I spent Sunday, as I usually do, wrestling with the ever proliferating hell of online job application interfaces. It seems that every newspaper, recruiting company, and mid-to-large-sized business in the country now has an online job application procedure that lurks behind the simple classified ad or job listing.

This is highly attractive to the organizations, naturally. I suspect that it may also act as a barrier to entry: For example, one of the online applications I worked on today had over one thousand self-evaluations of skill-level that were requested.

I have heard horror stories of how today’s response rate is the inverse of what it was last year: if we ran an ad in early 2001, I was lucky to get more than twenty responses to it; today in Seattle, I understand it’s not uncommon to get a thousand or more responses to a position announcement.

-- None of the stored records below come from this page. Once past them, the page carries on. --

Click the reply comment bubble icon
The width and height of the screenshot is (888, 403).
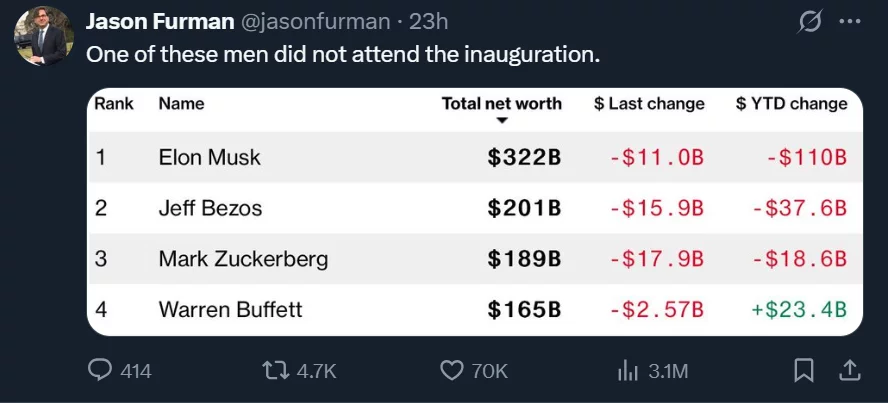101,370
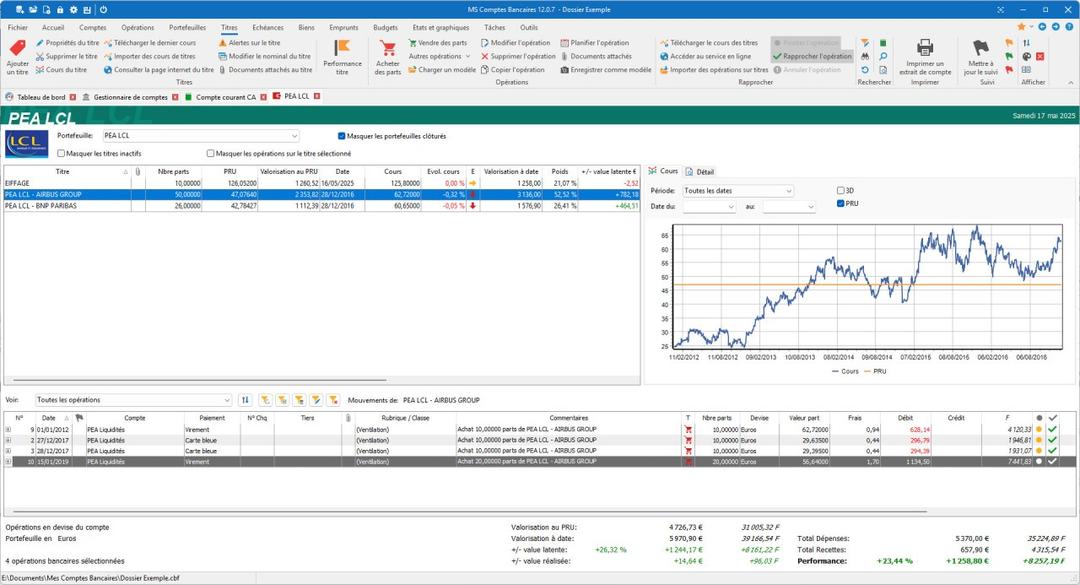This screenshot has width=1080, height=585.
Task: Click Rapprocher l'opération button
Action: (812, 57)

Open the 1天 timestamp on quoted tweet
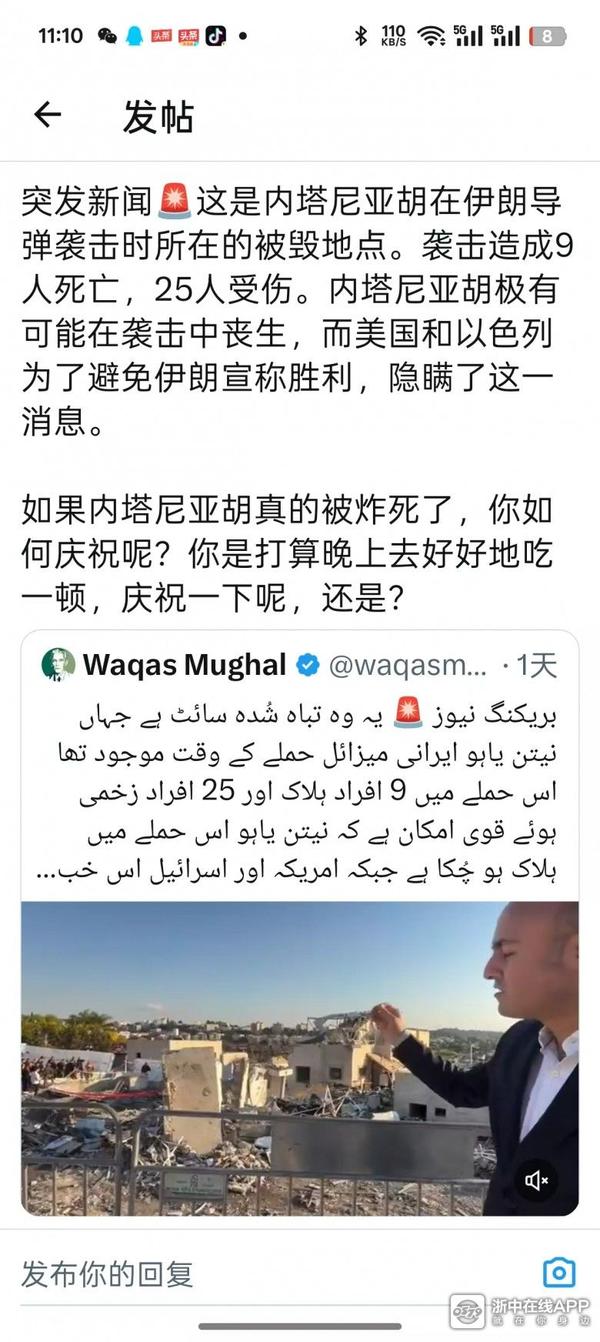[x=536, y=665]
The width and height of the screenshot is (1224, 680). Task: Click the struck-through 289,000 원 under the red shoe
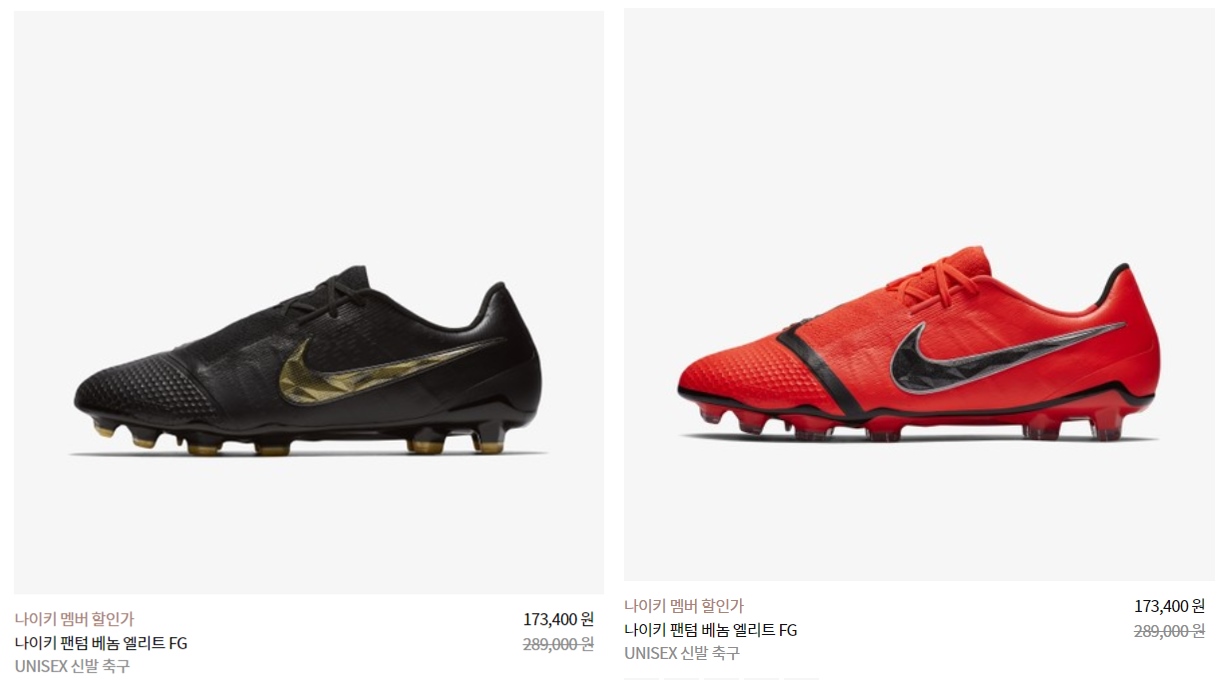coord(1168,631)
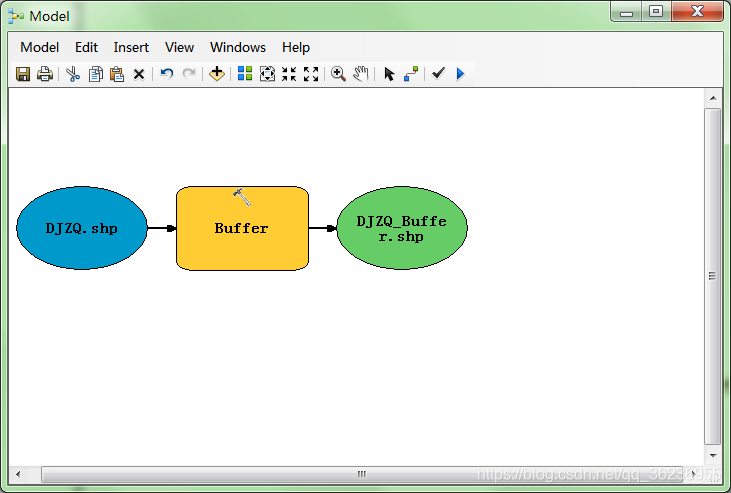Open the Windows menu
Screen dimensions: 731x493
238,48
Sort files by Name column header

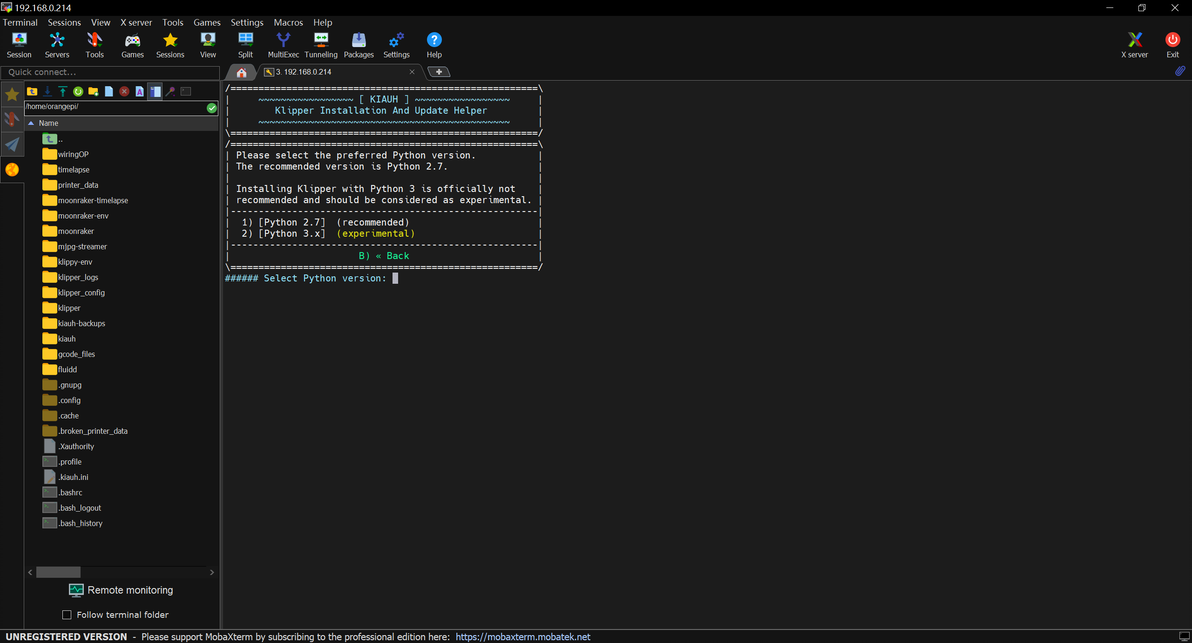pyautogui.click(x=48, y=123)
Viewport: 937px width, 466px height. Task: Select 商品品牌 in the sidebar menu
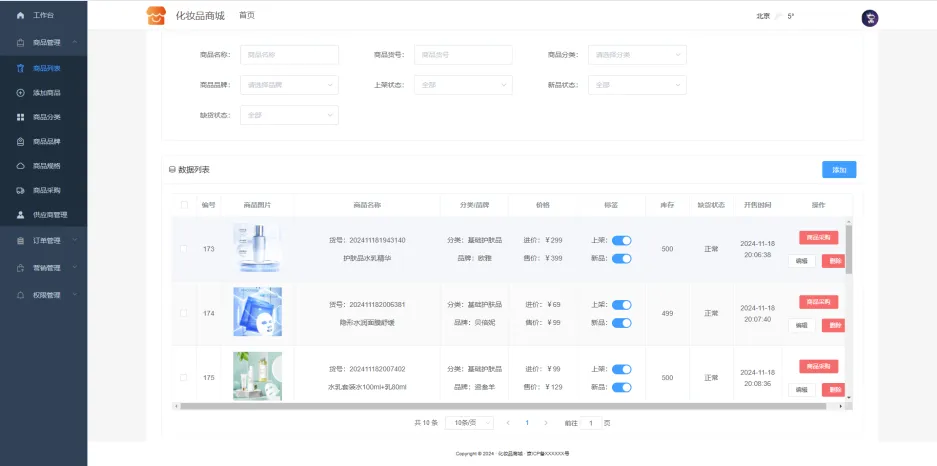coord(46,142)

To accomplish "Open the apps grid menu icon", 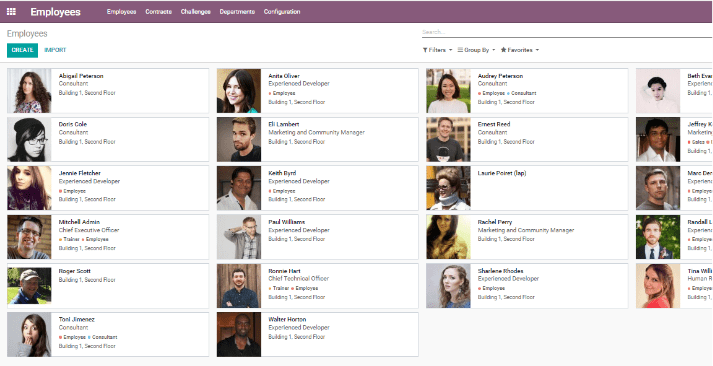I will pos(11,12).
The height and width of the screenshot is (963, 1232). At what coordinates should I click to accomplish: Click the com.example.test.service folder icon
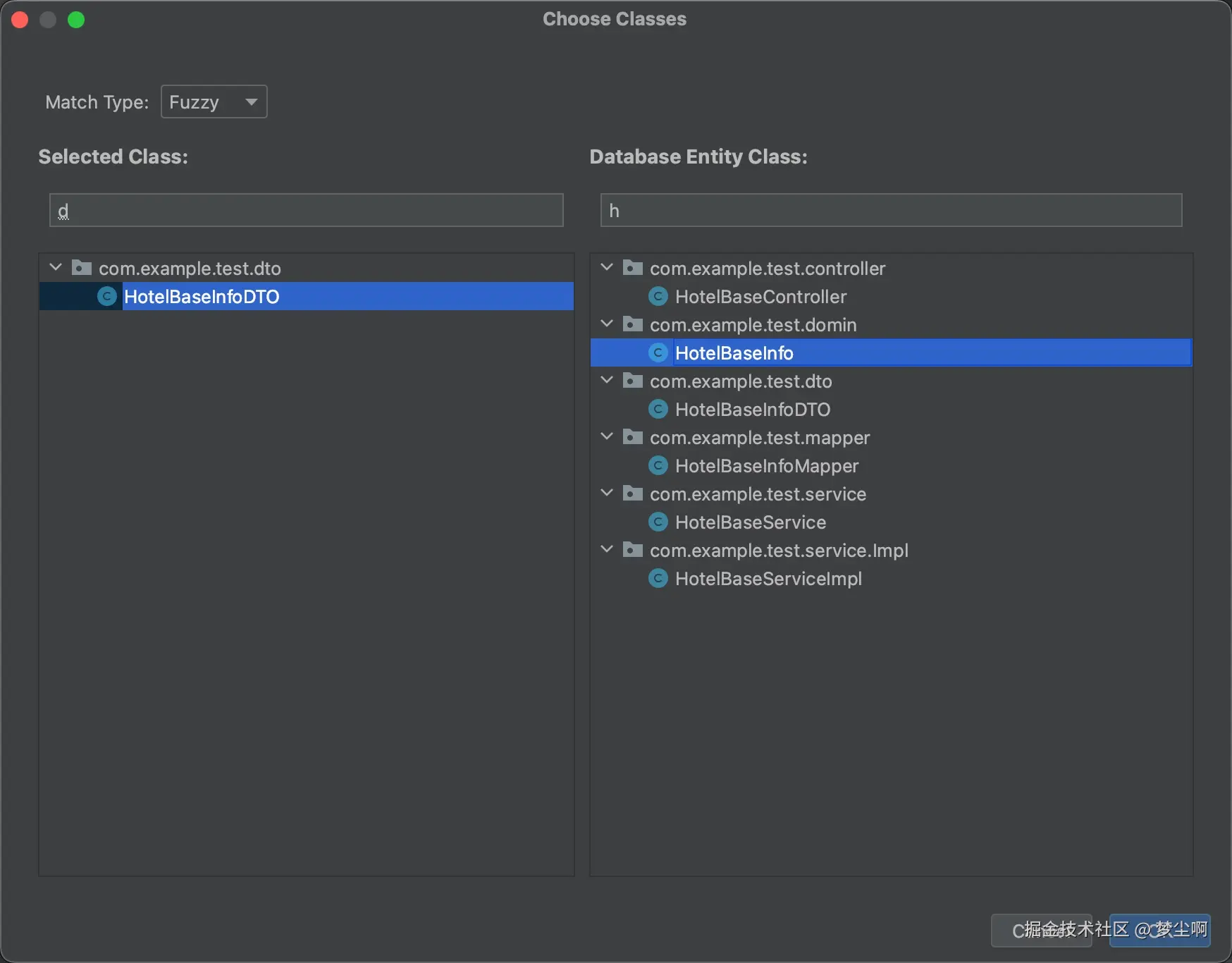(633, 493)
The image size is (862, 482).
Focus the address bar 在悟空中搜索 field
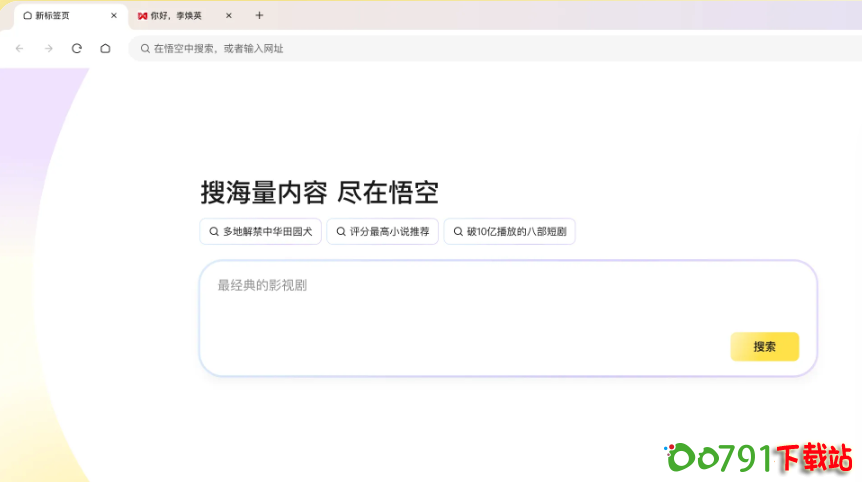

Nontheless, I suspect that the effect of all this detailed, fragmented information is actually not good for the organizations which are requesting it. The primary reason it’s problematic has to to with long-term personal-information management problems. When MyTemps is purchased by TodaysUnderpaid.com, which records should be retained? Did the applicants at MyTemps know that they were also making their information available to TodaysUnderpaid.com? Of course not. Is there long-term liability exposure in such situations? Of course.

The ideal soution would be for both MyTemps and TodaysUnderpaid to read and write data from and to a central repository, much in the manner of the failed Microsoft .NET initiative I referred to a couple days ago. The problem here, as there, is that each corporate concern equates data with revenue, and in particular exclusive data, probably inaccurately. Nonetheless, contracts are written based upon this assumption.

Additionally, privacy legislation emphasizes the importance of protecting your organizations’ data stores.

Naturally, if you’re bought, you can basically ignore the privacy regs and apply a wholly new privacy policy to the data by fiat. In fact, I predict we’ll see this used as a deliberate strategy in the next few years – a two-part business, in which a new brand is erected with great customer relations and emphasis on service with the goal of developing a large and loyal customer base. Then, once this organization has significant customer lists, it will be bought and stripped with the lists as a primary asset. Hm, actually I bet that this has occured to M&A people concerning both Apple and more particularly Amazon.

Wait! I’ve wandered afield. My point is, online job hunting is clearly becoming much less effective from the perspective of the prospective employee because of the proliferation of detailed profile requests. I wonder if XNS.org has considered designing and implementing an XML-based professional profiling system? There’s even possible monetary benefit to the individual participant in such a system.